Review ArticleEditor's Choice Article
Comparison of human and computer performance across face recognition experiments

https://doi.org/10.1016/j.imavis.2013.12.002Get rights and content

Highlights

  • We review experiments comparing humans and machines in NIST face recognition tests.

  • We introduce the cross-modal performance analysis (CMPA) framework.

  • We apply the CMPA framework to the human–machine experiments in the NIST tests.

  • We propose a challenge problem to develop algorithms with human level performance.

Abstract

Since 2005, human and computer performance has been systematically compared as part of face recognition competitions, with results being reported for both still and video imagery. The key results from these competitions are reviewed. To analyze performance across studies, the cross-modal performance analysis (CMPA) framework is introduced. The CMPA framework is applied to experiments that were part of face a recognition competition. The analysis shows that for matching frontal faces in still images, algorithms are consistently superior to humans. For video and difficult still face pairs, humans are superior. Finally, based on the CMPA framework and a face performance index, we outline a challenge problem for developing algorithms that are superior to humans for the general face recognition problem.

Introduction

Overall, humans are the most accurate face recognition systems. People recognize faces as part of social interactions, at a distance, in still and video imagery, and under a wide variety of poses, expressions, and illuminations. A holy grail in automatic face recognition is developing an algorithm that has performance equivalent to humans—this is equivalent to solving the general face recognition problem. While it is easy to state the problem, accuracy equivalent to humans, it is not obvious how to determine if an algorithm's recognition accuracy is better than a human. One of the key challenges is establishing a measurable goal line and knowing when the goal line is crossed.

Since 2005, human and computer performance has been systematically compared as part of face recognition competitions conducted by the National Institute of Standards and Technology (NIST) [1], [2], [3], [4]. The comparisons provided an assessment of accuracy for both humans and machines for each competition.

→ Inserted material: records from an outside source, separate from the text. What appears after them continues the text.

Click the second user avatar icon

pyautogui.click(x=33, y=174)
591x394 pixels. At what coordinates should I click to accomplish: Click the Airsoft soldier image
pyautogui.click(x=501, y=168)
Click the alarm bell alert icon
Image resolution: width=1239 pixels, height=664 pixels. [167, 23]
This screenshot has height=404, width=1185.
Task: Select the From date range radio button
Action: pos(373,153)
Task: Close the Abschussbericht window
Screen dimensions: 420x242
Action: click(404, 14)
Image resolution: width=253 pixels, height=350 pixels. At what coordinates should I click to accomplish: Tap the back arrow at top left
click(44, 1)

However, there has not been a systematic analysis of these results across the competitions.

To analyze the results across experiments, we introduce the cross-modal performance analysis (CMPA) framework, which is demonstrated on the NIST competitions. CMPA was adapted from techniques in neuroscience that were developed to compare output from different sensing modalities of brain activity; e.g., functional magnetic resonance imaging (fMRI) and human perceptual judgments [5], [6]. These techniques can measure concordance between experimental data and computational models. In our study, the modalities compared are human and algorithm performance. In the psychology and neuroscience literature, face recognition algorithms can be referred to as computational models. The computational model can be designed to optimize performance or to model the human face recognition processes. The framework is sufficiently general that it provides a goal line for determining when machine performance reaches human levels.

On frontal faces in high quality still images, our analysis shows that machine performance is superior to humans. For these images, machines represent a person's identity primarily by encoding information extracted from the face; information from the body, hair, and head is generally ignored. For video and extremely difficult-to-recognize face pairs, experiments show that humans take advantage of all available identity cues when recognizing people [7], [8]. CMPA quantifies the potential for improving machine performance if all possible identity information is encoded by algorithms.

Comparing machine and human performance started with independent experiments in NIST competitions. The synthesis of the results across experiments gives a greater understanding of the relative strengths of machines and humans. The CMPA framework provides a goal line for determining if algorithm and human performance is comparable on the general face recognition problem.

Section snippets

Review of human and machine comparisons

We examine the relative performance of humans and machines for both still and video imagery. This review section presents the key details and conclusion for each study. The key details and conclusions were selected to lay the groundwork for the cross-experiment analysis in Section 3. The summary includes an overview of the images in the experiment, how the images were selected for measuring human performance, the key receiver operating characteristics (ROCs) comparing machine and humans, and

Cross experiment comparison

The next step is to take the experiments reviewed in the previous section and to analyze them as a group. The analysis is performed by using the cross-modal performance analysis (CMPA) framework, which we introduce.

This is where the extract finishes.